* **Texte extrait**:
================================

E. Trujillo : Open Terms Archive vise à rééquilibrer le rapport de force entre les grands opérateurs de services numériques et leurs utilisateurs, en dissipant l’opacité autour des conditions générales d’utilisation. L’outil vient archiver et mettre à jour 602 documents contractuels de 280 grands services en ligne à ce jour (dont Facebook, WhatsApp, TikTok…), pour mieux scruter les changements survenus dans leurs CGU ou politiques de confidentialité. Il fait apparaître, au fil du temps, les modifications apportées à ces mêmes documents, en surlignant tout ajout en vert et toute suppression en rouge.

Levier de transparence, l’outil permet d’extraire de l’information brute sur le comportement des grandes plateformes numériques et sur leur respect de la réglementation en vigueur.

================================

* **Enregistrements présentés**:
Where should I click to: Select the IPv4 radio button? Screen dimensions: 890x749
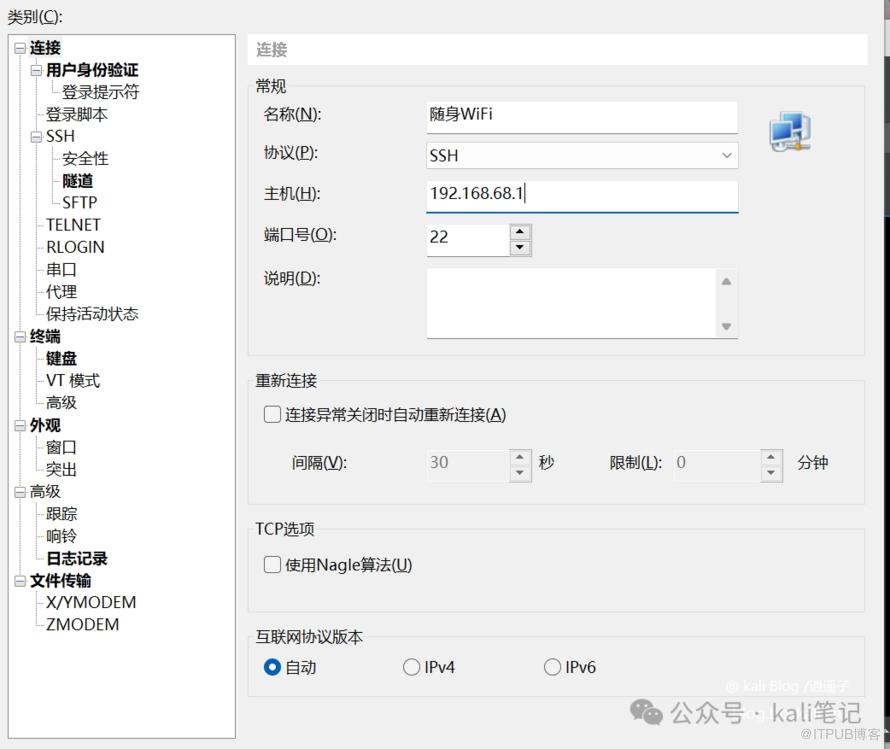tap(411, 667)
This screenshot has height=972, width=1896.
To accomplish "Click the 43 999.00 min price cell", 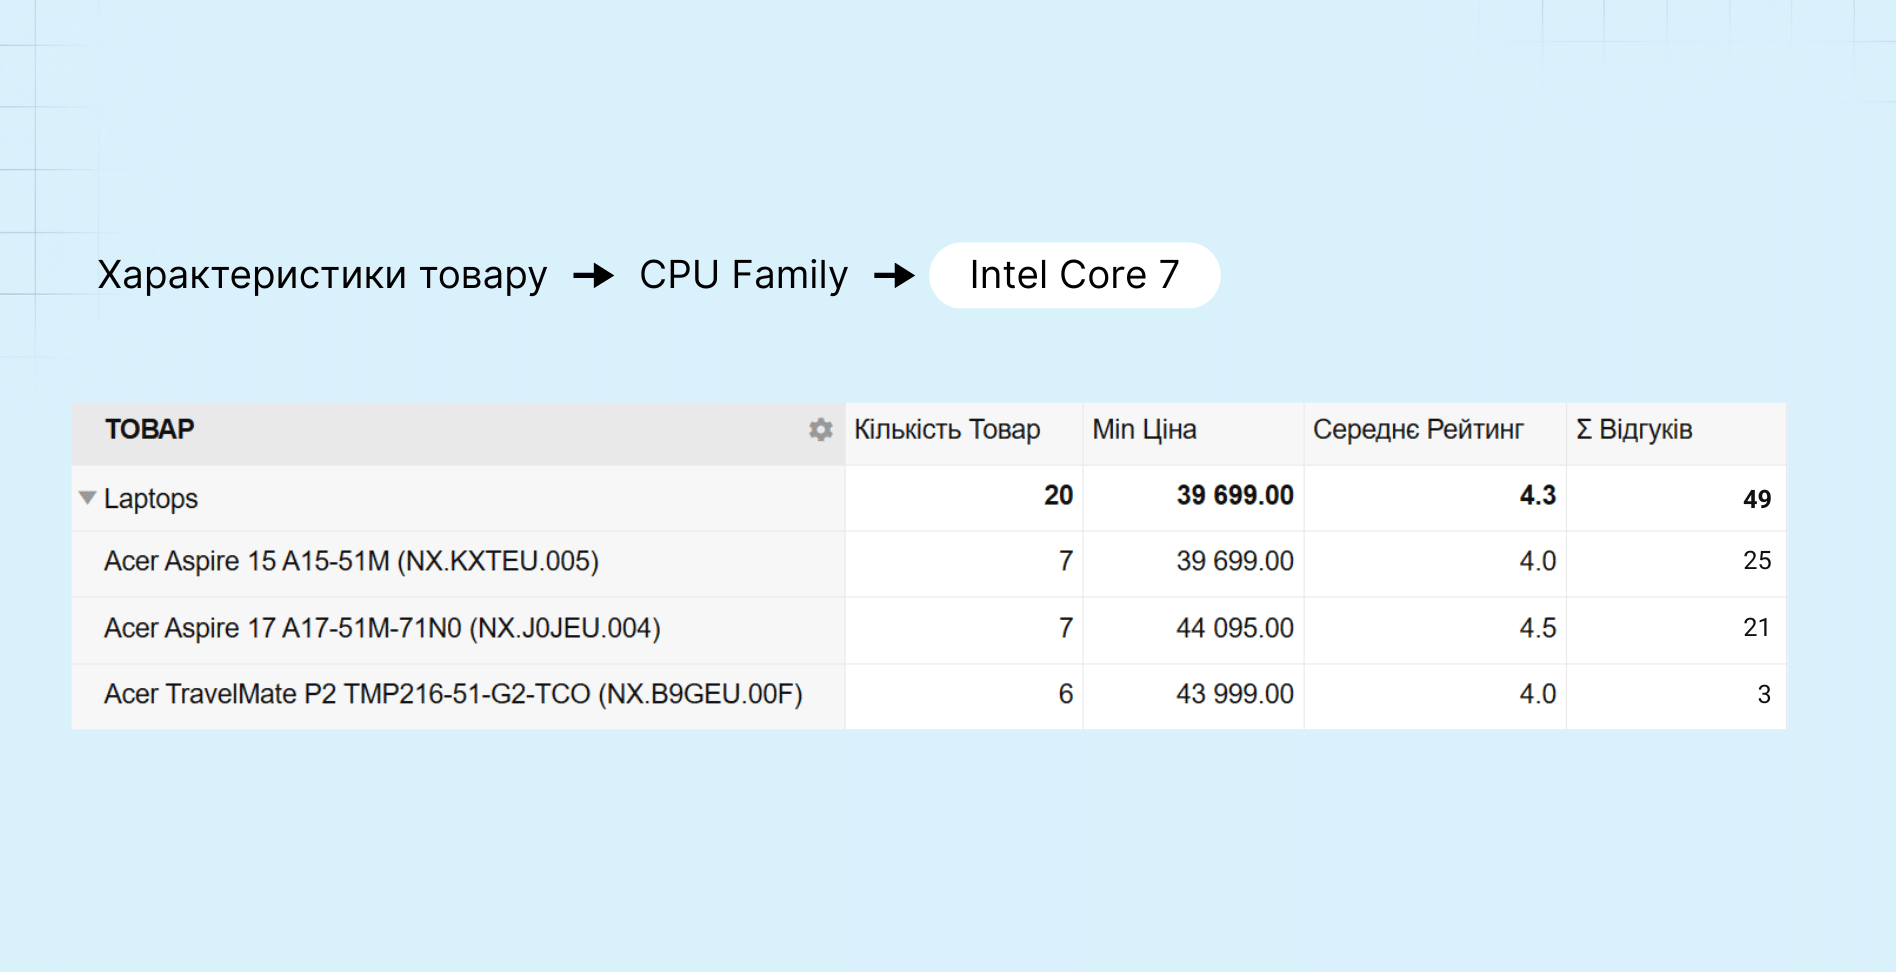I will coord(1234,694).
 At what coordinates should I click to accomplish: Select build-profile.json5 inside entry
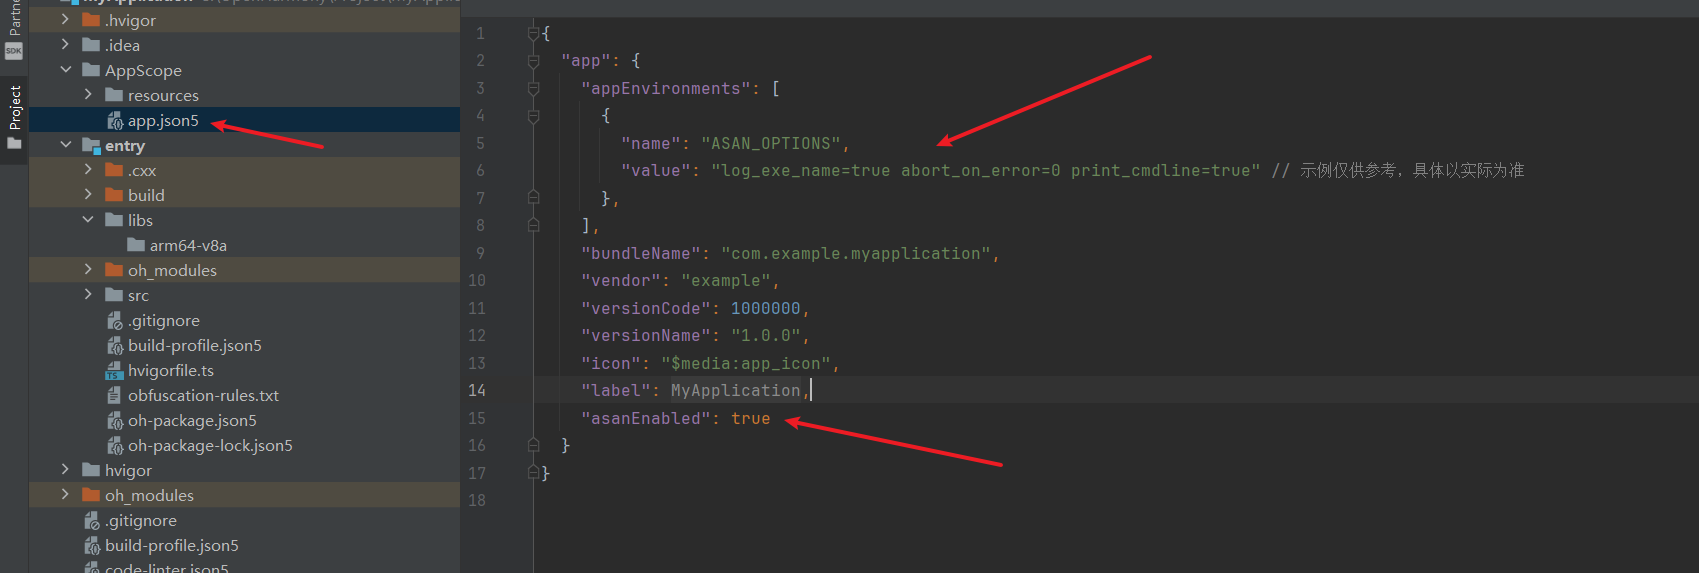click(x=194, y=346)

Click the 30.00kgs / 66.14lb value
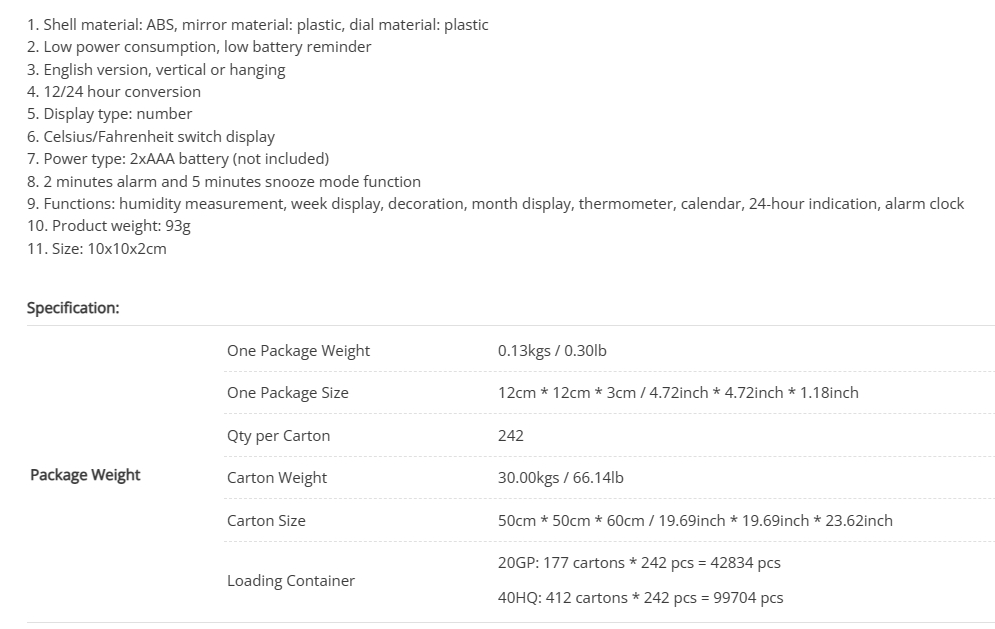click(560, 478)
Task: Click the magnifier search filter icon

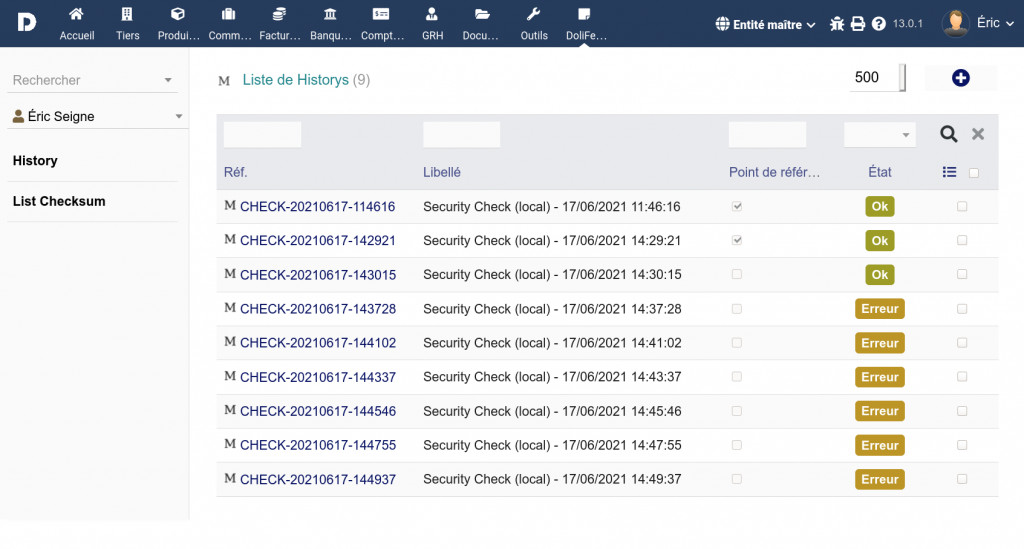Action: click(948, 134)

================================

* **Détails de l'exercice**: Restituez mot pour mot l'intégralité du texte sur Open Terms Archive. Les enregistrements ne servent à rien pour ce travail.

* **Résultat attendu**:
E. Trujillo : Open Terms Archive vise à rééquilibrer le rapport de force entre les grands opérateurs de services numériques et leurs utilisateurs, en dissipant l’opacité autour des conditions générales d’utilisation. L’outil vient archiver et mettre à jour 602 documents contractuels de 280 grands services en ligne à ce jour (dont Facebook, WhatsApp, TikTok…), pour mieux scruter les changements survenus dans leurs CGU ou politiques de confidentialité. Il fait apparaître, au fil du temps, les modifications apportées à ces mêmes documents, en surlignant tout ajout en vert et toute suppression en rouge.

Levier de transparence, l’outil permet d’extraire de l’information brute sur le comportement des grandes plateformes numériques et sur leur respect de la réglementation en vigueur.